Kenneth Armitage

(Leeds, 1916 - London, 2000)

Seated Group

Conceived in 1952-54
Heigh 80 cm (31 ¹/₂ inches)

London, Whitechapel Art Gallery, Kenneth Armitage, July-August 1959, n. 11, illustrated in the catalogue pl. VI (another cast)
Ontario, National Gallery of Canada, Recent British Sculpture, and touring to Auckland City Art Gallery and the State Galleries of Australia, British Council Tour, 1961-63, cat. n. 6 (another cast)

Roland Penrose, Kenneth Armitage: Artists of our time, Vol. vii, Bodensee-Verlag, Amriswil, Switzerland, 1960, pl. 8 (this cast)
Tamsyn Woollcombe (ed.) in association with the artist, Kenneth Armitage: Life and Work, Henry Moore Foundation in association with Lund Humphries, London, 1997, KA46

Seated Group is one of the earliest examples of a theme that was recurrent throughout Armitage’s oeuvre during the 1950s right up until the Venice Biennale of 1958 in which he partook and exhibited Diarchy (1957, Tate Britain). It explores his prepossession with the notion of projecting from a single, wall-like mass, the heads, breasts and limbs of a group of figures.

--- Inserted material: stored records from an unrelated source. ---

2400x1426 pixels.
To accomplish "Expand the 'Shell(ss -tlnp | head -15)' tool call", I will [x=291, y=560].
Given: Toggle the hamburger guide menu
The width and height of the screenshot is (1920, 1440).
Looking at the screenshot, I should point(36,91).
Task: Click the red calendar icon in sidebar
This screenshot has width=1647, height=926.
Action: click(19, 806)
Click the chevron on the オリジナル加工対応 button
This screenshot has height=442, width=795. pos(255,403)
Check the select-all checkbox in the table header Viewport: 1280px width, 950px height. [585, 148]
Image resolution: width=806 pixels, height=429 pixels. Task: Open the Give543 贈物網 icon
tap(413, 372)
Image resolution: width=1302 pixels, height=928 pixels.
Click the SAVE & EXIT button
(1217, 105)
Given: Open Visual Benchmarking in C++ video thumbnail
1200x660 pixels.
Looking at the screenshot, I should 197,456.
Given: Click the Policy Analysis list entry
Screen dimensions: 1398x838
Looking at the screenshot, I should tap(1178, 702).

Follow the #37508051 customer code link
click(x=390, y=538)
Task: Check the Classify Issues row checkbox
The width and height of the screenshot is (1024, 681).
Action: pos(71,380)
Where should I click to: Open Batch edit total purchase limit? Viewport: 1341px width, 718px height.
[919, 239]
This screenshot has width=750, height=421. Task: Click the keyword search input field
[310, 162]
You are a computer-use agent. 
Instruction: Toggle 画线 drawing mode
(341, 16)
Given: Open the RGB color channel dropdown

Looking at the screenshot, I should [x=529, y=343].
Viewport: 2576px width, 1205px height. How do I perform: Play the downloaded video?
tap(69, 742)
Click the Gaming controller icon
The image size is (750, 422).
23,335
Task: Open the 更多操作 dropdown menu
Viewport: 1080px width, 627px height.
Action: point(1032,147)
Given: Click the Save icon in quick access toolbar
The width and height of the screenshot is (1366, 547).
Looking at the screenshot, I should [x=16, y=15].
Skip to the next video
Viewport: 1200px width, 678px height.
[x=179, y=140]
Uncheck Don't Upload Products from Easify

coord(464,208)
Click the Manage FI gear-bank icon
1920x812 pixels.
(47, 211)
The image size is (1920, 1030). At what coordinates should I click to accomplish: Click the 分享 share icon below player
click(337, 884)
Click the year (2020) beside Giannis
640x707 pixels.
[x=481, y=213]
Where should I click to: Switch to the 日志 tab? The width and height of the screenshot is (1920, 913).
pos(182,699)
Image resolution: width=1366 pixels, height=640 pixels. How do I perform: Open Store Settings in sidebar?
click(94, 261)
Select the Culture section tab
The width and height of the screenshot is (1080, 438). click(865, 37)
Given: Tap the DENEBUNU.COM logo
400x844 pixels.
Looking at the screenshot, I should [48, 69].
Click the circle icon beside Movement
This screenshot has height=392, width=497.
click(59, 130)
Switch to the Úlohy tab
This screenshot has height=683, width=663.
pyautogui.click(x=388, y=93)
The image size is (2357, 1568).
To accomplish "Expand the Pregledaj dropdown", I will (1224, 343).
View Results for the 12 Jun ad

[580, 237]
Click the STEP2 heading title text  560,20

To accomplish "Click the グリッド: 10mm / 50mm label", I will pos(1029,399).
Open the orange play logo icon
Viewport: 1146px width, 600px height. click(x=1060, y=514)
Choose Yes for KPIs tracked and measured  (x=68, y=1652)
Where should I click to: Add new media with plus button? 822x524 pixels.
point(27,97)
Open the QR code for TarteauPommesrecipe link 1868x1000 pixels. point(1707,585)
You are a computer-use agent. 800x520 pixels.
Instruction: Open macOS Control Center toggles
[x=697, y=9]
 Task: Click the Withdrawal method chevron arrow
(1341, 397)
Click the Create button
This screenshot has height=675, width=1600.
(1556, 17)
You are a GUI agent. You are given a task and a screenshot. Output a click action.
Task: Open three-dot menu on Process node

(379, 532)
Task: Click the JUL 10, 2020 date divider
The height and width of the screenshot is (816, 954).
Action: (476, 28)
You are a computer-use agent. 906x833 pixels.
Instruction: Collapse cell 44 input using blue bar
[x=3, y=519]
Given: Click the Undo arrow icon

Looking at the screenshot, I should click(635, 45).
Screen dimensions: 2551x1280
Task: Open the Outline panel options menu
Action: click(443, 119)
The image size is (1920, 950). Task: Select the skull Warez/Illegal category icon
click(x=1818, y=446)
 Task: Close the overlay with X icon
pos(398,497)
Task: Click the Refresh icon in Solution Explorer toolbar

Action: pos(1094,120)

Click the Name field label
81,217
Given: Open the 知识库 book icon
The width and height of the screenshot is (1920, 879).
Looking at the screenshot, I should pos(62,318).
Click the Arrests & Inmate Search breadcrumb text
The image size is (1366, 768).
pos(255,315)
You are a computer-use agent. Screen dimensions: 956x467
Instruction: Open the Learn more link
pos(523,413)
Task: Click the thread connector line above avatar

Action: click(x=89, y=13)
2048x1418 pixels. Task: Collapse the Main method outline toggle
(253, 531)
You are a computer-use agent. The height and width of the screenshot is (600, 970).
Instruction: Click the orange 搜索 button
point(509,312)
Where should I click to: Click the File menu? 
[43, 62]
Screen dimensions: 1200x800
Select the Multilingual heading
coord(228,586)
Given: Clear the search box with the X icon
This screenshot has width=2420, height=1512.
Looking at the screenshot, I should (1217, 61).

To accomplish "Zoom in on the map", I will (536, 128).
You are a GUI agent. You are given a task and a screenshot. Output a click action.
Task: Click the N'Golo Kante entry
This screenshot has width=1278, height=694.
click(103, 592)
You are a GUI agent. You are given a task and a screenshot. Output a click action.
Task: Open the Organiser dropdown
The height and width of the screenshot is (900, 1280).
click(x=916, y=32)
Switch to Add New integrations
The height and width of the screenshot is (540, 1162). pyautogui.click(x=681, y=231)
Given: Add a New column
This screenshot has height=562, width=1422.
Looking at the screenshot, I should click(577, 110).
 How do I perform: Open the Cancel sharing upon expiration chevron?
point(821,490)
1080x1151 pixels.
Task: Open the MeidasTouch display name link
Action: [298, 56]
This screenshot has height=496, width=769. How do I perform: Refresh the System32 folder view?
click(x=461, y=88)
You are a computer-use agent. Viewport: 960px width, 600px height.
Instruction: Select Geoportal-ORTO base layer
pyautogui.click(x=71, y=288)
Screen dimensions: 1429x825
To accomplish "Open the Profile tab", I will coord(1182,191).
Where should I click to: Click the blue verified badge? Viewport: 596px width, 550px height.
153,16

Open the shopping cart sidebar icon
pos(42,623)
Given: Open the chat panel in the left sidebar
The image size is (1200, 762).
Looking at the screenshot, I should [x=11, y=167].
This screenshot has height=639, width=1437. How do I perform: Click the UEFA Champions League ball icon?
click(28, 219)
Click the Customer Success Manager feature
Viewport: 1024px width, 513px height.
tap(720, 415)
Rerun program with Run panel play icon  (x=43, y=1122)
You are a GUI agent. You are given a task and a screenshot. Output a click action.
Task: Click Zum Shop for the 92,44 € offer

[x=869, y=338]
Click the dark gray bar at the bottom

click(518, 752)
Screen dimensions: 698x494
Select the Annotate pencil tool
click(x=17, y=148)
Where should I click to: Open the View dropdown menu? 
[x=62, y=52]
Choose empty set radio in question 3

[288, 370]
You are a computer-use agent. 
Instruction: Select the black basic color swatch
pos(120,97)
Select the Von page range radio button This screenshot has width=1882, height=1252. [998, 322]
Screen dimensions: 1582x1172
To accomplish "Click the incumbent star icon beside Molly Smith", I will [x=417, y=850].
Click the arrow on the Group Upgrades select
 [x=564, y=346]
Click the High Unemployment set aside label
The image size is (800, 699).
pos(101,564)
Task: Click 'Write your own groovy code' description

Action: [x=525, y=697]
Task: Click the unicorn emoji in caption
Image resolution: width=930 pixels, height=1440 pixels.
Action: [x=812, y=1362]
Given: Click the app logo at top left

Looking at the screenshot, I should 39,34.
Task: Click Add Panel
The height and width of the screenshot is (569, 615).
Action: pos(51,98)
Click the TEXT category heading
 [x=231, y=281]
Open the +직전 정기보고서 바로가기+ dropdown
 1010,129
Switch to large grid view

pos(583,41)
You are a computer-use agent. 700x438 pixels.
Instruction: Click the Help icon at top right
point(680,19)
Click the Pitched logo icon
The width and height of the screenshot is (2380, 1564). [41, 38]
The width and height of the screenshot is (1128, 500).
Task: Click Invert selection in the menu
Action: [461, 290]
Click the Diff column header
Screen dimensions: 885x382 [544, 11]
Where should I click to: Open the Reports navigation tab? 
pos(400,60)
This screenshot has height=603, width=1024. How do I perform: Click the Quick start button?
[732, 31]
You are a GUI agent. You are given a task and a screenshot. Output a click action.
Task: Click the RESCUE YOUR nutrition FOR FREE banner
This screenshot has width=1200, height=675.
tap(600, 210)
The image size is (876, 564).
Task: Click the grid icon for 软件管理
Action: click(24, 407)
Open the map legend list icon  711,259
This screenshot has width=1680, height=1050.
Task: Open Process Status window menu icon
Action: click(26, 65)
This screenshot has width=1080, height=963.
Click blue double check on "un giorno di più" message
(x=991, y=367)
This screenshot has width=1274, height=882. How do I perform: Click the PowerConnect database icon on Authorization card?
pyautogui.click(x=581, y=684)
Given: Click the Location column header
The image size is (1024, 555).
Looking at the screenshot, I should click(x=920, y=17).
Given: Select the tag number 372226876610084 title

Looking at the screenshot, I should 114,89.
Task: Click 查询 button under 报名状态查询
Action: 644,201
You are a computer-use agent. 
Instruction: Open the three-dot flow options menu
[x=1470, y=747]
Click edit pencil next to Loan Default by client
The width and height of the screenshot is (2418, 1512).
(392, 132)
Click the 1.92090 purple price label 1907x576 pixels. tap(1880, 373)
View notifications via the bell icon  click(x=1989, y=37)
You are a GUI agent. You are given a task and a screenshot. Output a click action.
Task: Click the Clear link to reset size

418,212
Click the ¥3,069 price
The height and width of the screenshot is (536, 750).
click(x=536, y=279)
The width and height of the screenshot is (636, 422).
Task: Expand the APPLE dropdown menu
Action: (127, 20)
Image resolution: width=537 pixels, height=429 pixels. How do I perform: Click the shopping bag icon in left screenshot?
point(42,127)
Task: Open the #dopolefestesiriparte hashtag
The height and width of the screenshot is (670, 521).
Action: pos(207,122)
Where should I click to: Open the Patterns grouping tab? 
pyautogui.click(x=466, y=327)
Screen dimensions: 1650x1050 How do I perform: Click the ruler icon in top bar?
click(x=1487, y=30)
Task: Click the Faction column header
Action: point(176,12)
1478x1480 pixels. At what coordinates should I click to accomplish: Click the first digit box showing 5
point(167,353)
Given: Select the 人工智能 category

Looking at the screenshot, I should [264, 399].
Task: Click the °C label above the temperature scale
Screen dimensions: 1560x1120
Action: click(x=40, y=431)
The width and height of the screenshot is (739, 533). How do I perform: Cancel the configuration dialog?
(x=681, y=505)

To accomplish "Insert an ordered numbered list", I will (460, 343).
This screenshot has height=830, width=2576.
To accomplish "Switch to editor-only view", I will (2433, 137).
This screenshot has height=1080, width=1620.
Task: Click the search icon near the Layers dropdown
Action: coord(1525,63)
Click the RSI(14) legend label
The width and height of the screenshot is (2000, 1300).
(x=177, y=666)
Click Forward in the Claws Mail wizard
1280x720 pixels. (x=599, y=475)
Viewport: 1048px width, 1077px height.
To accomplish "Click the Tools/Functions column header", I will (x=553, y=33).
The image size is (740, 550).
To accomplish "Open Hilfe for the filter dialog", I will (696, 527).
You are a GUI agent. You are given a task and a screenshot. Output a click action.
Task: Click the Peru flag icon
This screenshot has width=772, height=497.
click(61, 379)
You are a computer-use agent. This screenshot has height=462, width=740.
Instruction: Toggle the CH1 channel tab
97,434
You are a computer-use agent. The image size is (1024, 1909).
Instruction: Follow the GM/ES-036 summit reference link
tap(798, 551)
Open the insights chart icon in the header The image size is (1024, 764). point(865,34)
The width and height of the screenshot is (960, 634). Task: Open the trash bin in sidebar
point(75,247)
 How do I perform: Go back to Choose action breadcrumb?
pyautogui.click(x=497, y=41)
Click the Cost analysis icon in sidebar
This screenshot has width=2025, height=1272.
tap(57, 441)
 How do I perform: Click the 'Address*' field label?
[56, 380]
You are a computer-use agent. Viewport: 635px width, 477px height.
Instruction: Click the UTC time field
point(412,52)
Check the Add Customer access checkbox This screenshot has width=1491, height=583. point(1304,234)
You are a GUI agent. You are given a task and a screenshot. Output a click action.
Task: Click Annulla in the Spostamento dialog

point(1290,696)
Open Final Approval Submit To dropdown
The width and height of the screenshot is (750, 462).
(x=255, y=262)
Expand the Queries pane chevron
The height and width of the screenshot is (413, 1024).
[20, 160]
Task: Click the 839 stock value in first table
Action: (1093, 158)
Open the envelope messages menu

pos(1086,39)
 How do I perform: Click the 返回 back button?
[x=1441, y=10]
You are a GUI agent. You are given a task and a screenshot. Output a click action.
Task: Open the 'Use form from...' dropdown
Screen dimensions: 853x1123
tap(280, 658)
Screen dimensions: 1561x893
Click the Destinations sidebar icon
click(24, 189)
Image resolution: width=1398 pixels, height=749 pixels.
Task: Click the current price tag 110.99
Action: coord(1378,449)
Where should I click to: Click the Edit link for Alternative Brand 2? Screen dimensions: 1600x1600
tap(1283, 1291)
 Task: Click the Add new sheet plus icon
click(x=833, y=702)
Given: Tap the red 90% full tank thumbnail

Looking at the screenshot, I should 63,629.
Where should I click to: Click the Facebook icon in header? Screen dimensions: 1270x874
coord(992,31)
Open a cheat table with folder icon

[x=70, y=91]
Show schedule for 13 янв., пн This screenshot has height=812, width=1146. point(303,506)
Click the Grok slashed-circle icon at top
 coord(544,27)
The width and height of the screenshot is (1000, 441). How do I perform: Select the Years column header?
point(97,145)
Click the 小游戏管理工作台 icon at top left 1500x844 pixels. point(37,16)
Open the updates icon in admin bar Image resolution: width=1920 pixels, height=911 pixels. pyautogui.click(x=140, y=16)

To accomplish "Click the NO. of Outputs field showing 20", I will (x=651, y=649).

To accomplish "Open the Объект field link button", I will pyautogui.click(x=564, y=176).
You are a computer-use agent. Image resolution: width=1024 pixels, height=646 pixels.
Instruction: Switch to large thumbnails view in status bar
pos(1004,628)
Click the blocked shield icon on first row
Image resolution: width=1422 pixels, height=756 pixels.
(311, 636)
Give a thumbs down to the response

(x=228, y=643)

In 1971 Kenneth Armitage wrote in respect of this fascination: ‘I seem always to make walls (still do) from inclination. Why I don’t know—nor want to. It might have something to do with liking immensely Cycladic carvings as a student before the war. A wall contains, divides or conceals — it isn’t even a reality and I have often wanted to add things to an endless or continuous surface. The out-facing frontality just might have something to do with work during the war although I can’t be clear on this. Because it was found I was good at these things (to my surprise and even embarrassment) I was asked to form a War Office training centre in Tank and Aircraft identification and I knew by heart the shape and detail of every tank and aircraft in existence and much of this training we did with silhouettes in three elevations. After 6½ years in the army I shut off all memory of it on leaving but have sometimes wondered if certain images lingered on in spite of this —sometimes wings or flattened shapes, or the irregular oval of heads or bodies (side elevation of tank track important means of identification)—in no way consciously for one tends to absorb shapes and impressions and then later regurgitate them without knowing why (I had three screens in my first studio 23 years ago). This doesn’t explain anything really or why the wall must be square or rectangular, can have a zig-zag plan like a screen but must never curve. I just accept it as an inclination of which I never tire...’

Commenting on the device of integrating more than one figure into a single mass Armitage said: ‘An easily identifiable whole of utmost simplicity was what I normally needed ...’.